### Work task
This exercise asks for an exact transcription of every entry.

*** Block opens ***

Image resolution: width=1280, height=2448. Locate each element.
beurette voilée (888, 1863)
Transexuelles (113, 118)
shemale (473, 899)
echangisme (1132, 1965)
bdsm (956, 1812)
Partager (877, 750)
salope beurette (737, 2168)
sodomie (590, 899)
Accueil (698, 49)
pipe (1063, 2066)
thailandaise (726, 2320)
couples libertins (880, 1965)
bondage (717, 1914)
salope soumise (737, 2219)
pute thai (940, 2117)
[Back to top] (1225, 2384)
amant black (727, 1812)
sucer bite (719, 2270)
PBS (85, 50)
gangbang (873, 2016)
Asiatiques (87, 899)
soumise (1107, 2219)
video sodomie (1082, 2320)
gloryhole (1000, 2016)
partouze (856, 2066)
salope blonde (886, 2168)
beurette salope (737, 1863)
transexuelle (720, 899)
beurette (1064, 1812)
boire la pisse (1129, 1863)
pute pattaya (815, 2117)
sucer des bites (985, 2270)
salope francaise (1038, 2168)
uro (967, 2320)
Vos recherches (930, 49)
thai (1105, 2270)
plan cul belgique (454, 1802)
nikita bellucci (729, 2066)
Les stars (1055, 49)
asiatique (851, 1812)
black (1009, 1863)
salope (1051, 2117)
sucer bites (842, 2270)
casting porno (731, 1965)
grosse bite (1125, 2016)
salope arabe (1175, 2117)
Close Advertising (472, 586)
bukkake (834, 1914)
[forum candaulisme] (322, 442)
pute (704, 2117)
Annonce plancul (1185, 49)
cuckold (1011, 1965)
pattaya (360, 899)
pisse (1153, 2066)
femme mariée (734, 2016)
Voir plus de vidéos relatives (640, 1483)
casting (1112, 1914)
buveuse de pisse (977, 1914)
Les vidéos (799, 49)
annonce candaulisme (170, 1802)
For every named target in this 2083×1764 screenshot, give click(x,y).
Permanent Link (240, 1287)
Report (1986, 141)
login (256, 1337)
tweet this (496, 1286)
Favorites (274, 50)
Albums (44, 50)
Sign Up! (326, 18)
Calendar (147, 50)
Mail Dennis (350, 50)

*** Block closes ***

### Written answer
Image resolution: width=1280, height=2448. Locate each element.
beurette voilée (888, 1863)
Transexuelles (113, 118)
shemale (473, 899)
echangisme (1132, 1965)
bdsm (956, 1812)
Partager (877, 750)
salope beurette (737, 2168)
sodomie (590, 899)
Accueil (698, 49)
pipe (1063, 2066)
thailandaise (726, 2320)
couples libertins (880, 1965)
bondage (717, 1914)
salope soumise (737, 2219)
pute thai (940, 2117)
[Back to top] (1225, 2384)
amant black (727, 1812)
sucer bite (719, 2270)
PBS (85, 50)
gangbang (873, 2016)
Asiatiques (87, 899)
soumise (1107, 2219)
video sodomie (1082, 2320)
gloryhole (1000, 2016)
partouze (856, 2066)
salope blonde (886, 2168)
beurette salope (737, 1863)
transexuelle (720, 899)
beurette (1064, 1812)
boire la pisse (1129, 1863)
pute pattaya (815, 2117)
sucer des bites (985, 2270)
salope francaise (1038, 2168)
uro (967, 2320)
Vos recherches (930, 49)
thai (1105, 2270)
plan cul belgique (454, 1802)
nikita bellucci (729, 2066)
Les stars (1055, 49)
asiatique (851, 1812)
black (1009, 1863)
salope (1051, 2117)
sucer bites (842, 2270)
casting porno (731, 1965)
grosse bite (1125, 2016)
salope arabe (1175, 2117)
Close Advertising (472, 586)
bukkake (834, 1914)
[forum candaulisme] (322, 442)
pute (704, 2117)
Annonce plancul (1185, 49)
cuckold (1011, 1965)
pattaya (360, 899)
pisse (1153, 2066)
femme mariée (734, 2016)
Voir plus de vidéos relatives (640, 1483)
casting (1112, 1914)
buveuse de pisse (977, 1914)
Les vidéos (799, 49)
annonce candaulisme (170, 1802)
For every named target in this 2083×1764 screenshot, give click(x,y).
Permanent Link (240, 1287)
Report (1986, 141)
login (256, 1337)
tweet this (496, 1286)
Favorites (274, 50)
Albums (44, 50)
Sign Up! (326, 18)
Calendar (147, 50)
Mail Dennis (350, 50)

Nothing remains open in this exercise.